■ GOAL OF THE EXERCISE ■
In the records below, find the line containing "At what coordinates" and return it together with every later line, exactly as written; pictures are to be omitted.

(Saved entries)
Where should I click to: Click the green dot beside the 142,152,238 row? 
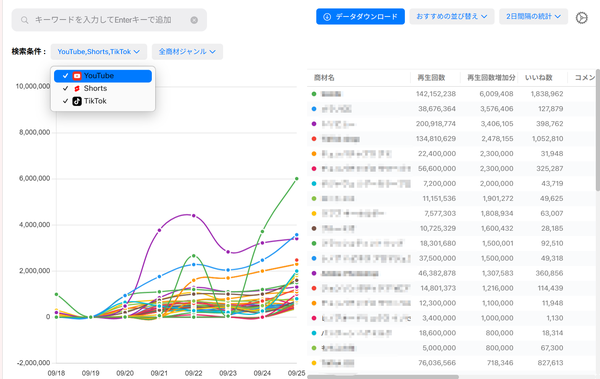pos(314,94)
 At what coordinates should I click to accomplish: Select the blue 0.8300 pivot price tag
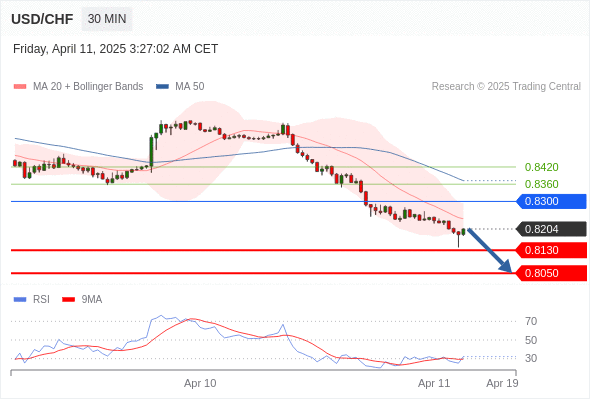pos(551,201)
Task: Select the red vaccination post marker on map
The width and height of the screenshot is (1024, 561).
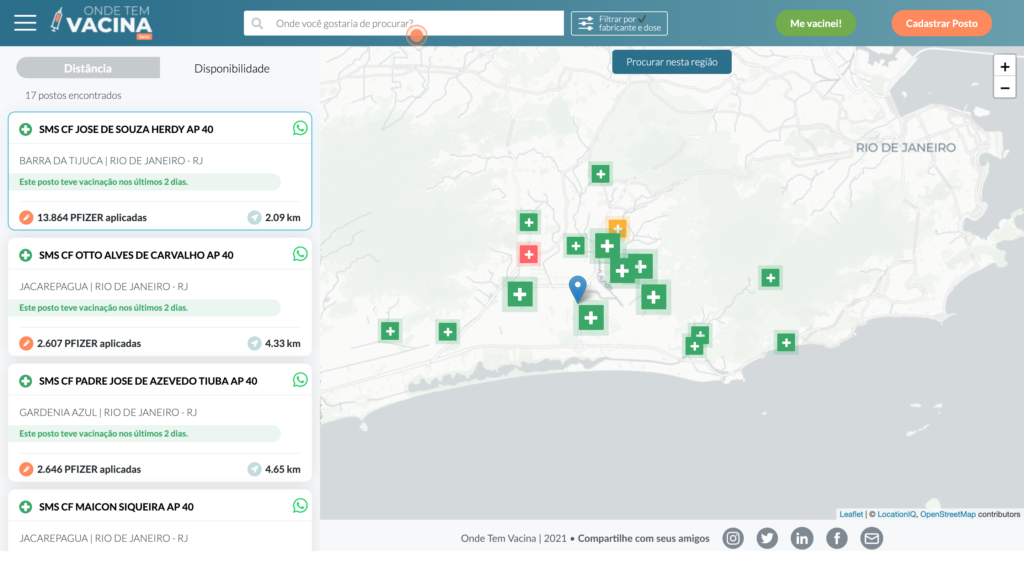Action: coord(529,254)
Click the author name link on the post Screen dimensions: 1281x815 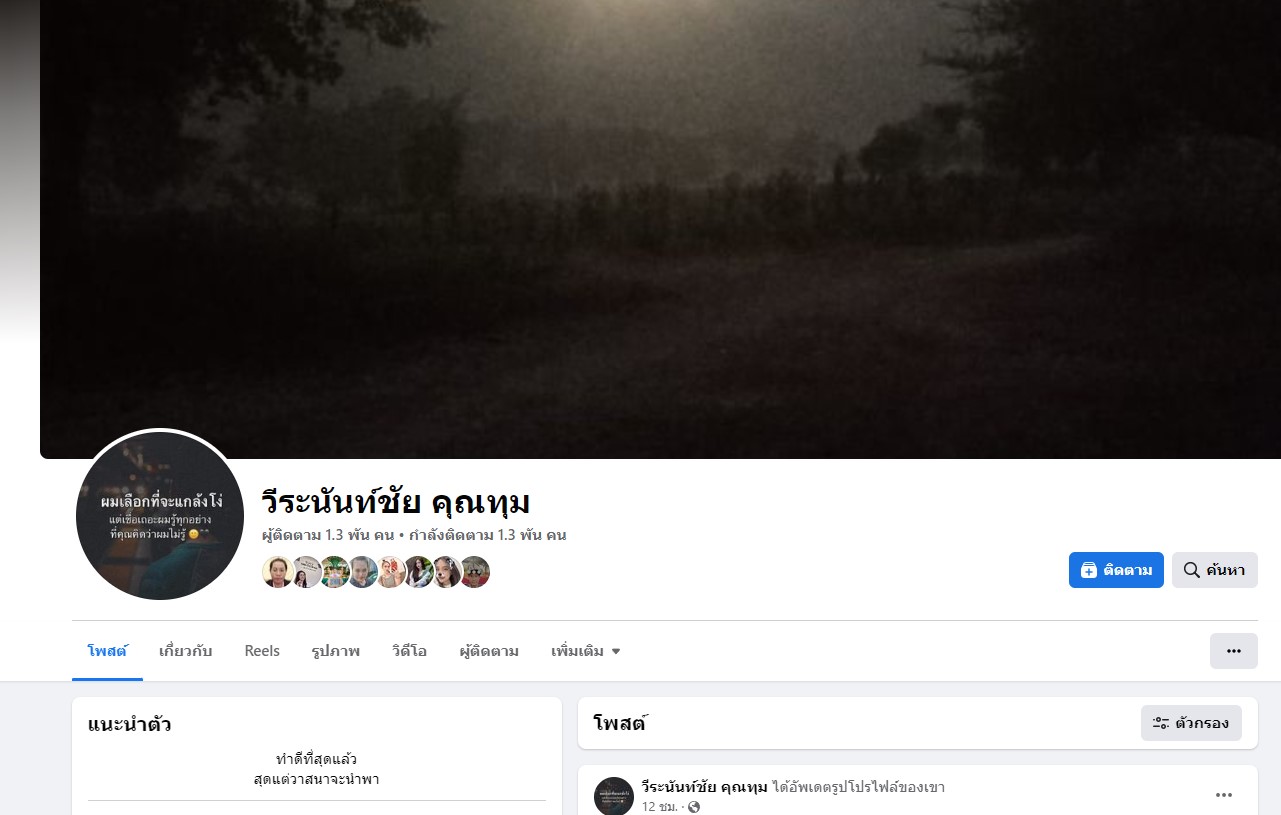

■ PROBLEM SOLUTION ■
 At what coordinates should I click to accomplish: Select the blue 0.8300 pivot price tag
pos(551,201)
Task: Select the red vaccination post marker on map
The width and height of the screenshot is (1024, 561).
Action: coord(529,254)
Click the author name link on the post Screen dimensions: 1281x815 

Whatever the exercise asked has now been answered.